Washington Editor

WASHINGTON - Fresh off a plane from Afghanistan, Health and Human Services Secretary Tommy Thompson's first stop Thursday was the FDA's annual Science Forum, where he brought the crowd up to speed on a few administration proposals related to FDA issues.

With a bit of a cold and the flu - and possibly some jet lag - Thompson told the 1,800 attendees of his experience opening an improved and refurbished Rabia Balkhi Women's Hospital in Kabul. He said he was struck by the living conditions and poor public health infrastructure in Afghanistan, and that he was thankful to live in the United States, where the health care is the best in the world. "People don't leave America to get treatments, they come to America for treatment," he said.

Nevertheless, there's always room for improvement.

And speaking of hospitals in Third World countries, Thompson said hospitals in the U.S. could use a little assistance in cutting down on the dreaded medical error. By now, nearly everyone in the industry has heard of that famous report, "To Err is Human: Building a Safer Health System," which said upward of 100,000 people die every year in U.S. hospitals due to preventable medical errors, often related to drugs.

The report fueled the FDA's mission to look for ways of reducing some of the senseless errors that occur in hospitals and even in pharmacy situations. So, about a year ago, the agency floated the idea of mandating bar codes on prescription drugs and biologics, vaccines and certain over-the-counter drugs. At minimum, the code would contain the product's National Drug Code, a number that identifies each drug, its dosage form and strength. Medical devices were not included in the rule.

"I've always said that grocery stores are more technologically advanced than we are sometimes in the health care field," Thompson said. "You go into a grocery store and a kid under 18 scans your groceries - he can't make an error because the computer prevents him from it."

The bar-coding regulation was published in March as a proposed rule with a 90-day comment period, set to expire in June. (See BioWorld Today, March 21, 2003.)

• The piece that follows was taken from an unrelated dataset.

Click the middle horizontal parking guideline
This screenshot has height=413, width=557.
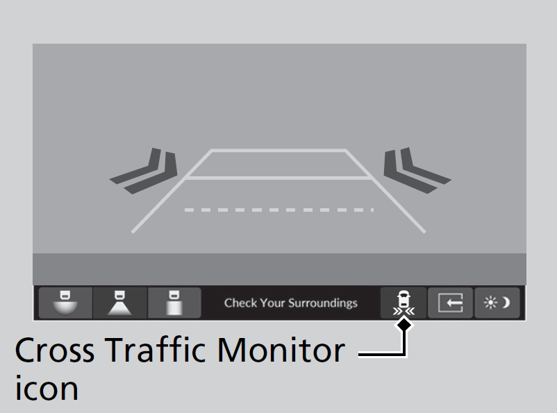279,178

Meanwhile, the agency is looking at strengthening its requirement on reporting medical errors and adverse events.

And regarding drug development, Thompson touched on the issue of protecting Americans against chemical or biological weapons. President Bush's plan for action is referred to as Project BioShield, and it's designed to speed development and availability of medical countermeasures in response to the current threats.

Both Thompson and Mark McClellan, FDA commissioner, have been on Capitol Hill in recent weeks doing their best to lobby support for the proposal.

In a nutshell, the proposal would streamline government research, create incentives for companies and give the government the ability to make products widely available in a public emergency.

While a couple of elements of the plan cause particular concern, many lawmakers are queasy over the section that gives the administration "mandatory" funding as opposed to "discretionary" funding. Essentially, many feel Bush is asking for a blank check to fund drug development. (See BioWorld Today, April 7, 2003, and March 28, 2003.)

In answer to that charge, Thompson and McClellan previously said mandatory funding is necessary to entice drug companies to take on the research and to guarantee a market.

In his remarks Thursday, Thompson again said drug companies need incentives to enter the countermeasure business. "The currently available antitoxin for botulism is based on technology from 1906 - the same year the FDA was created," he said. "There's got to be something better out there."

And then there's the issue of prescription drugs for senior citizens. Domestic problems don't seem to be as newsworthy as they once were, but Thompson said reforms for Medicare and Medicaid are being considered.

On prescription drugs, anyone who's kept up with the debate understands numerous proposals have been floated, approved, rejected and shelved.

In January, the 108th Congress started with a clean slate, meaning any legislation that hadn't received Bush's signature died. So, it was back to the drawing board on prescription drugs.

A couple of hearings have been held this year, but so far, nothing to speak of has happened.

During a recent meeting of the House Energy and Commerce Committee, Chairman Billy Tauzin (R-La.) said the Bush administration has expressed great interest in working with Congress to pass this year a prescription drug benefit for Medicare beneficiaries. "They have described a series of broad principles that they would like to pursue in designing a new benefit," Tauzin said. "While these principles differ in some ways from the approach previously passed by the House, I think they should be applauded for their efforts. They are very serious about solving this problem this year."

As he's done in the past, Tauzin pointed out that the Senate has been unable to reach a compromise on prescription drugs, unlike the House, which passed a plan last summer (H.R. 4956).

Tauzin said the House legislation would have provided "substantial assistance to all Medicare beneficiaries, covering a large percentage of their initial drug costs."

It would have helped seniors reduce costs by using private, market-based drug benefit managers, he said. (See BioWorld Today, June 24, 2002, and June 21, 2002.)